With another tweet heard around the world, President-elect Donald Trump sent Lockheed Martin’s stock diving after singling out the F-35 Joint Strike Fighter programme.
Trump criticised the F-35 during his candidacy, but with five weeks to go before he takes office, his 12 December tweet sunk Lockheed’s stocks by more than 3%.
“The F-35 program and cost is out of control,” Trump tweeted. “Billions of dollars can and will be saved on military (and other) purchases after January 20th.”
Following Trump's tweet, Lockheed's executive vice-president and general manager of the F-35 programme Jeff Babione says: "We welcome the opportunity to address any questions the president-elect has about the programme."
Speaking at the Nevatim Air Base prior to the Israeli Air Force F-35 delivery ceremony, he adds: "The cost doesn’t just include the acquisition price.
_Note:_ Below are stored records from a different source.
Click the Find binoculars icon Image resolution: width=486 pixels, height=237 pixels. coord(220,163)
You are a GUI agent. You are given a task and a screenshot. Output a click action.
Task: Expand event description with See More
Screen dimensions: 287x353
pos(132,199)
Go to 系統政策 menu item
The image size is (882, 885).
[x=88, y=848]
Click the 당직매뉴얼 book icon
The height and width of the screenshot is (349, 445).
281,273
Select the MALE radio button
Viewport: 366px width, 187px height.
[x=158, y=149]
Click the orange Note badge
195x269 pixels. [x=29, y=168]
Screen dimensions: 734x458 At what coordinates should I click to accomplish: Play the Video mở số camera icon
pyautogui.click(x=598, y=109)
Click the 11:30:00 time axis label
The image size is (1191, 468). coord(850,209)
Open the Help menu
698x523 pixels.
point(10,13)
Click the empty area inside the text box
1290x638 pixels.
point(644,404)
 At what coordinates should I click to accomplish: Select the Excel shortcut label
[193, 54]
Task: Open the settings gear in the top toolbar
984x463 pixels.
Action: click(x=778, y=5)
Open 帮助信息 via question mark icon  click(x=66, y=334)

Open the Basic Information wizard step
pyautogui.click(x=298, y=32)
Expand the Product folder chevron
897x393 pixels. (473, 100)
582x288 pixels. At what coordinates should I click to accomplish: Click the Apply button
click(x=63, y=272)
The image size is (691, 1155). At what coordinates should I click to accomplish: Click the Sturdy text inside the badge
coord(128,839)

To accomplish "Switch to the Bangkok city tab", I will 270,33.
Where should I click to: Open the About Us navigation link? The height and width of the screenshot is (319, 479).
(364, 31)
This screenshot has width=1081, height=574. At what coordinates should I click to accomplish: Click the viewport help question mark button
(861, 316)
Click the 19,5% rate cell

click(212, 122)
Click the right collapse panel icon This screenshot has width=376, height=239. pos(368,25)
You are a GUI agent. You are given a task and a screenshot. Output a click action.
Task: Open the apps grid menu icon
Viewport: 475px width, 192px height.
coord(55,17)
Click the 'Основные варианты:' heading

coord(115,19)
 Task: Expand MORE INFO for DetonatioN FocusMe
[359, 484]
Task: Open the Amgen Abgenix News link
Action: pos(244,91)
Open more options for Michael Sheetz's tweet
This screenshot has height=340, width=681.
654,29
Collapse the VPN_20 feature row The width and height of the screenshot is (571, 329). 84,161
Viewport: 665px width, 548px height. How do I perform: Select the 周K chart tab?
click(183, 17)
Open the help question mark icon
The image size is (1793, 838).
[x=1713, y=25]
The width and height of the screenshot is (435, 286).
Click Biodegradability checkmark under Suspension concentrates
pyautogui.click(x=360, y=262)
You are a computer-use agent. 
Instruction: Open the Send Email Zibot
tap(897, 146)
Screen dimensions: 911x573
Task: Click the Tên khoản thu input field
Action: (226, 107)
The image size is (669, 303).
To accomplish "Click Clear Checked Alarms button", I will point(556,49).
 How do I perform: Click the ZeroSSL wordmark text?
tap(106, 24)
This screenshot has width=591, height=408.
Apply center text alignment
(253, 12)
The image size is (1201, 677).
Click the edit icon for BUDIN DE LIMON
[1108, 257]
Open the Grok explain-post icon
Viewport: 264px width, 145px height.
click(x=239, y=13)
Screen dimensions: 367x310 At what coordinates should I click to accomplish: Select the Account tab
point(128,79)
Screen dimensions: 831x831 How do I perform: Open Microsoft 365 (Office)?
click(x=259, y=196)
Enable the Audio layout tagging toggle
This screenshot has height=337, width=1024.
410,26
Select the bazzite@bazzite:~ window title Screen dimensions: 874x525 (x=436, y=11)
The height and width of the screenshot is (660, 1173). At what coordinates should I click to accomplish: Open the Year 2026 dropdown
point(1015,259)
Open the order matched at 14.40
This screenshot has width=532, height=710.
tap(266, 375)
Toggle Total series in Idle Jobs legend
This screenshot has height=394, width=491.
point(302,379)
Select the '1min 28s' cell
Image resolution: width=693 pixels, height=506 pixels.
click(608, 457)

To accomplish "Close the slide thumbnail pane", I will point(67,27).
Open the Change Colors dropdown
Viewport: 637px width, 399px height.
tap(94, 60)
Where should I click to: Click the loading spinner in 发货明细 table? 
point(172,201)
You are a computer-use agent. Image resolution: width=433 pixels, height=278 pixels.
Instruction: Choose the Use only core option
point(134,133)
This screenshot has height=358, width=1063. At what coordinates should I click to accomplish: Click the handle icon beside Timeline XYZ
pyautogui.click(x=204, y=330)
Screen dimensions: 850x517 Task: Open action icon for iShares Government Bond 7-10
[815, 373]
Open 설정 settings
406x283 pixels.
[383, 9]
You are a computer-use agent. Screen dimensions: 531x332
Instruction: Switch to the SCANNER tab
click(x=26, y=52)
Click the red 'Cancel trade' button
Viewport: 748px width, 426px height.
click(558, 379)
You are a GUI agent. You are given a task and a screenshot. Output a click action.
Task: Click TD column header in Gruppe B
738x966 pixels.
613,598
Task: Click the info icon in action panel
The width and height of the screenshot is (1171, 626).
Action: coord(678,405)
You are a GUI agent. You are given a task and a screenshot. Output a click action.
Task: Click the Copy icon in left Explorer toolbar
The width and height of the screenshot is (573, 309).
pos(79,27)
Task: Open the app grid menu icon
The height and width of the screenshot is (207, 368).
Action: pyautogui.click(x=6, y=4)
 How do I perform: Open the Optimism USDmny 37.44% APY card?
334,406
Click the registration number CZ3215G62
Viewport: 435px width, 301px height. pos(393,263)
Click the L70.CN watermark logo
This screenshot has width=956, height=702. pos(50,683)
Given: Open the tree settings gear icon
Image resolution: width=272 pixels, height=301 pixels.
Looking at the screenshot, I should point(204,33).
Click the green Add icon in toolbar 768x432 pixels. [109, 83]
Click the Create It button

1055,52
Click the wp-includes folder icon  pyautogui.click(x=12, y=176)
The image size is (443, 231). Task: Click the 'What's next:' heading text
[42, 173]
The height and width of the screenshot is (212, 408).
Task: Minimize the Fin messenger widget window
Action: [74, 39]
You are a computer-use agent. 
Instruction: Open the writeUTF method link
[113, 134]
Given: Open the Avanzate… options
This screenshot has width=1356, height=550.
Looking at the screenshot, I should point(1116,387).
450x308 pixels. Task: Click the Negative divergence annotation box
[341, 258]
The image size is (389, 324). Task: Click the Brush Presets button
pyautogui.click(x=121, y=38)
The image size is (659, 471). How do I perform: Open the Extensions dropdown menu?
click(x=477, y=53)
Lockheed Martin and its industry partners are also investing in reducing the sustainment costs of the aircraft recognising that much of the cost of owning and operating an aircraft is after it’s delivered."
Trump’s tweet marked his second swipe at the fighter jet this week, after he called the programme “out of control” during an 11 December interview with Fox News. Last week, Trump delivered a less withering blow to Boeing’s stock after he called to cancel the Air Force One recapitalisation.
It’s not unprecedented for a president to criticise the cost of a military aircraft. In 2009, a newly minted President Barack Obama called to cancel the presidential helicopter recapitalisation due to rising costs. Unlike the presidential aircraft replacement though, the F-35 represents a key warfighting capability for the US.
“It’s not a nice to have, it’s a must have,” says Andrew Hunter, a defence industry analyst at the US Center for Strategic and International Studies.
As the most expensive programme in the Defense Department’s history, estimated at about $380 billion for development and production plus another $1 trillion for sustainment, the F-35 represents an easy target for Trump.
But excepting a recent request for additional money to cover development costs, most of the programme’s cost growths occurred years ago, Hunter says. And while Trump styled himself as an expert dealmaker during his campaign, the Pentagon already played tough with Lockheed when the government unilaterally negotiated the price for the the ninth lot of low-rate initial production.
“If there’s savings to have, it would be to reduce the buy, either decreasing or leveling out production,” Hunter says.